Using the same scientific data underlying the catastrophe models, KCC creates CE intensity “footprints” to represent the event characteristic of the selected return periods and for specific regions. For example, in Florida, the 100-year CE will be representative of a Category 5 hurricane while in the Northeast, the 100-year CE will be representative of a Category 3 storm. These footprints are superimposed on company exposures, and damage functions by occupancy and construction are applied to estimate the losses.

For each exposed region, KCC floats the CE footprints to make sure that all exposed properties are covered and the resulting patterns of risk are smooth and logical, particularly at high resolution. Because the catastrophe models generate random events, the underlying pattern of risk at high resolution can be erratic and anomalous, according to Clark, who says model-generated ZIP code and location level losses are “particularly volatile.”

Clark said much of the volatility in the model-generated loss estimates is due to noise from uncertainty and changing assumptions in the hazard component of the models. She said CEs eliminate this volatility by keeping the events constant. The CE footprints change “only if there is tangible scientific evidence that significantly alters the consensus view of risk in a particular peril region.”

Because CEs remain constant and are the same across companies, they provide a “common currency” for comparing and monitoring catastrophe risk, according to KCC, which also says because they are transparent, the CE footprints can be peer reviewed by internal and external experts.

How Companies are Using CEs

Insurers can use CEs to accomplish multiple objectives, according to KCC:

  • CEs provide a transparent view of the risk so companies can better understand their exposures, and they are model-independent scientific benchmarks for testing the model loss estimates. By comparing the CE estimates to the model-generated estimates, insurance companies can determine if any models are outliers for their books of business and which models are more credible in various peril regions. In addition, the model estimates can be compared to those of the CEs by region to determine appropriate model-blending weights.
  • Rating agencies and regulators have growing expectations with respect to how well companies understand and can explain their catastrophe loss potential. KCC said CEs provide additional information companies can use to support their risk management decisions to external stakeholders as well as for effective internal communication.
  • Also, CEs can be used on their own or in conjunction with the models as yardsticks for monitoring risk and the effectiveness of risk mitigation strategies. CE losses can be monitored at the corporate level and drilled down to individual business units, lines of business, policies and locations.

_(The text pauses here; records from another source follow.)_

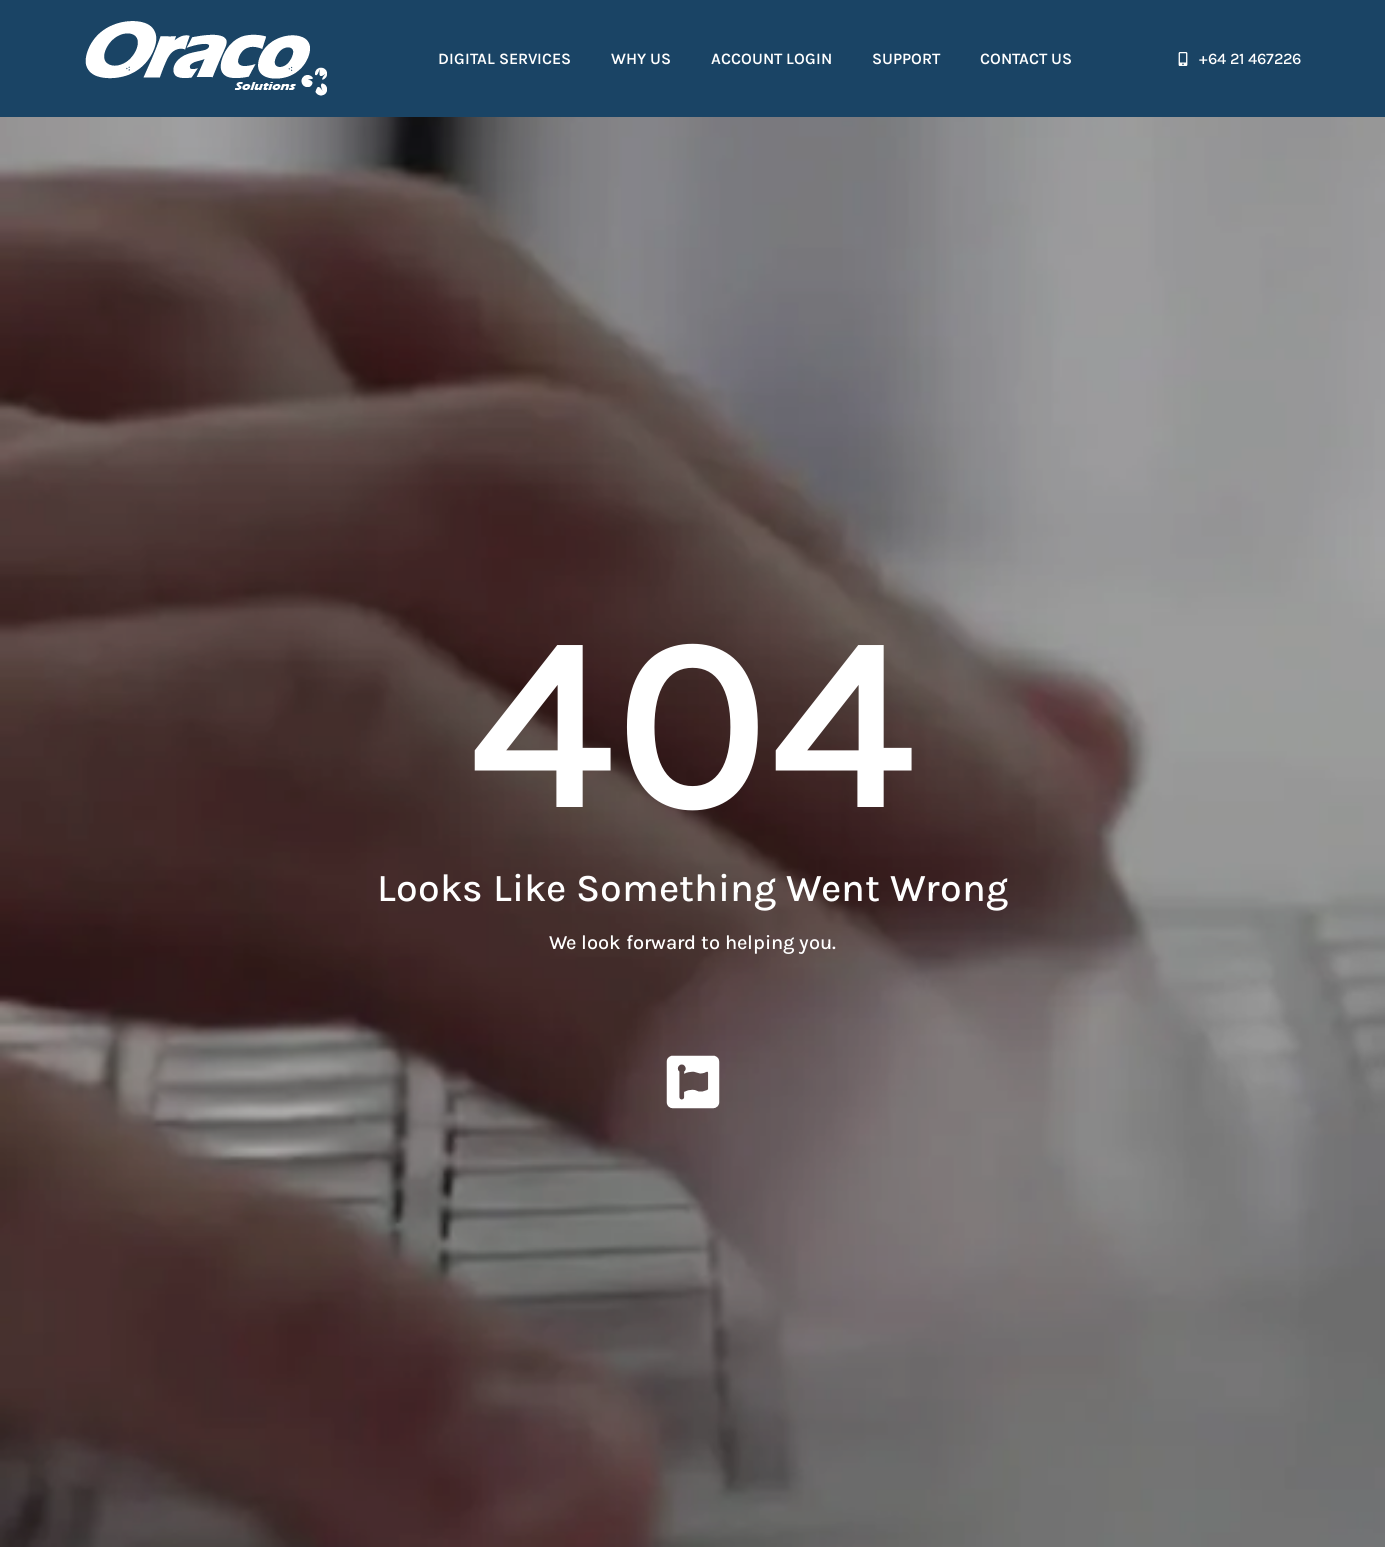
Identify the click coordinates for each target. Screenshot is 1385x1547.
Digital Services (504, 58)
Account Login (771, 58)
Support (906, 58)
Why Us (641, 58)
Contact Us (1026, 58)
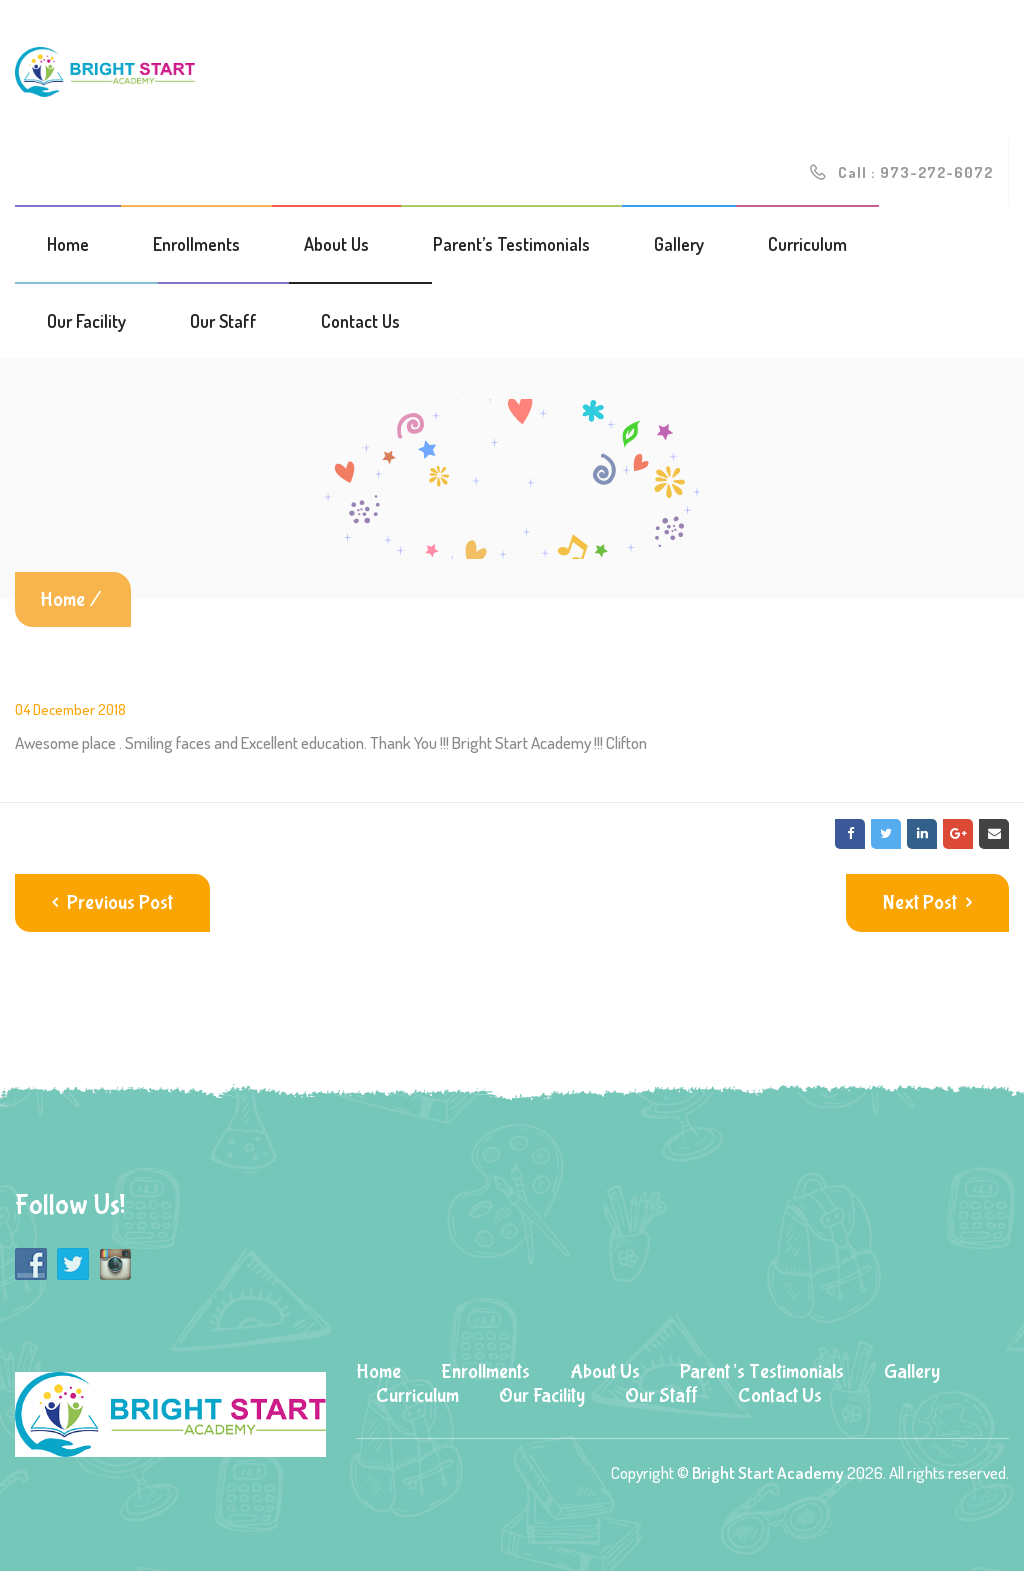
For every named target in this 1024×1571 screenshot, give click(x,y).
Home (68, 244)
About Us (336, 244)
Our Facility (86, 321)
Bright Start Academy (768, 1472)
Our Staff (223, 321)
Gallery (679, 244)
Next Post (927, 902)
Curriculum (807, 244)
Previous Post (112, 902)
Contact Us (360, 321)
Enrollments (196, 244)
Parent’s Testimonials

Clark said the industry response to CEs has been “overwhelmingly positive because companies now have an additional scientific method for assessing and managing catastrophe risk which is healthy for a competitive market.”

“Catastrophe losses now dominate many of the property lines, and will continue to grow, so the more credible scientific information that can be brought to bear on risk management decisions, the better,” she said.

Currently available for U.S. hurricane, future versions of CEs will address earthquakes and other perils, according to KCC.